Data to examine:
<<<<
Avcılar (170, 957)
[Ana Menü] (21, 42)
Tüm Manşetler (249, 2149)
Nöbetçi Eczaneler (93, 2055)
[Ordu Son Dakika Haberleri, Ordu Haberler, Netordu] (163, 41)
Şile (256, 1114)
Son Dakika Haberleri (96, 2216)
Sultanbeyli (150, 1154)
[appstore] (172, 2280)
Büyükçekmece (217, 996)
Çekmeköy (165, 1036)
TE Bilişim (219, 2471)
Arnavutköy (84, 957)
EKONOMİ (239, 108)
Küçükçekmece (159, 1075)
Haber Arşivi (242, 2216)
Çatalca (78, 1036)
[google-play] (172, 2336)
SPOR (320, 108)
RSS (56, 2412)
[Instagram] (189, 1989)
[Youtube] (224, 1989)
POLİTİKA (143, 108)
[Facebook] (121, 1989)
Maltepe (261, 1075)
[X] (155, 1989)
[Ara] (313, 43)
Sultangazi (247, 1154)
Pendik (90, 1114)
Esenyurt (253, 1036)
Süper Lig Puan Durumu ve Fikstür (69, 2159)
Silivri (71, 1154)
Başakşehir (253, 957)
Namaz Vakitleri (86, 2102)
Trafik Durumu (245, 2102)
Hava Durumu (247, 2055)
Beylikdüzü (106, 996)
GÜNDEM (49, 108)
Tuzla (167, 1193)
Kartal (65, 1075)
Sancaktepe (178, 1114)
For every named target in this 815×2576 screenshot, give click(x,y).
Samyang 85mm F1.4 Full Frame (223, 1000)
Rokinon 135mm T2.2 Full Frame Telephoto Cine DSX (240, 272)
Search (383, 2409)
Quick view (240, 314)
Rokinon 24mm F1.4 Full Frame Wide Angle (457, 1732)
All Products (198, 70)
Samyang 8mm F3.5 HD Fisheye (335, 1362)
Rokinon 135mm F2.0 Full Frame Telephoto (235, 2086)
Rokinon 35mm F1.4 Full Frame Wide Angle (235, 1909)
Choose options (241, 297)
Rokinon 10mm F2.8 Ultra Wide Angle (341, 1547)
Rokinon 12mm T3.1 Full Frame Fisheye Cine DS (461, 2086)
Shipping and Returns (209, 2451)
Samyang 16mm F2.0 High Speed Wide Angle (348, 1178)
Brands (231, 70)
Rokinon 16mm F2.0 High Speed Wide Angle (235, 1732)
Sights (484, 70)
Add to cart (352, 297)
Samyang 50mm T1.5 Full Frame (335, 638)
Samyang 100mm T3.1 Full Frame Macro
>>>>
Instructions for the task: What must be returned is the line with "Rokinon 135mm F2.0" plus every line after it to the end of the entries, exactly as they appear.

Written reply:
Rokinon 135mm F2.0 Full Frame Telephoto (235, 2086)
Rokinon 35mm F1.4 Full Frame Wide Angle (235, 1909)
Choose options (241, 297)
Rokinon 10mm F2.8 Ultra Wide Angle (341, 1547)
Rokinon 12mm T3.1 Full Frame Fisheye Cine DS (461, 2086)
Shipping and Returns (209, 2451)
Samyang 16mm F2.0 High Speed Wide Angle (348, 1178)
Brands (231, 70)
Rokinon 16mm F2.0 High Speed Wide Angle (235, 1732)
Sights (484, 70)
Add to cart (352, 297)
Samyang 50mm T1.5 Full Frame (335, 638)
Samyang 100mm T3.1 Full Frame Macro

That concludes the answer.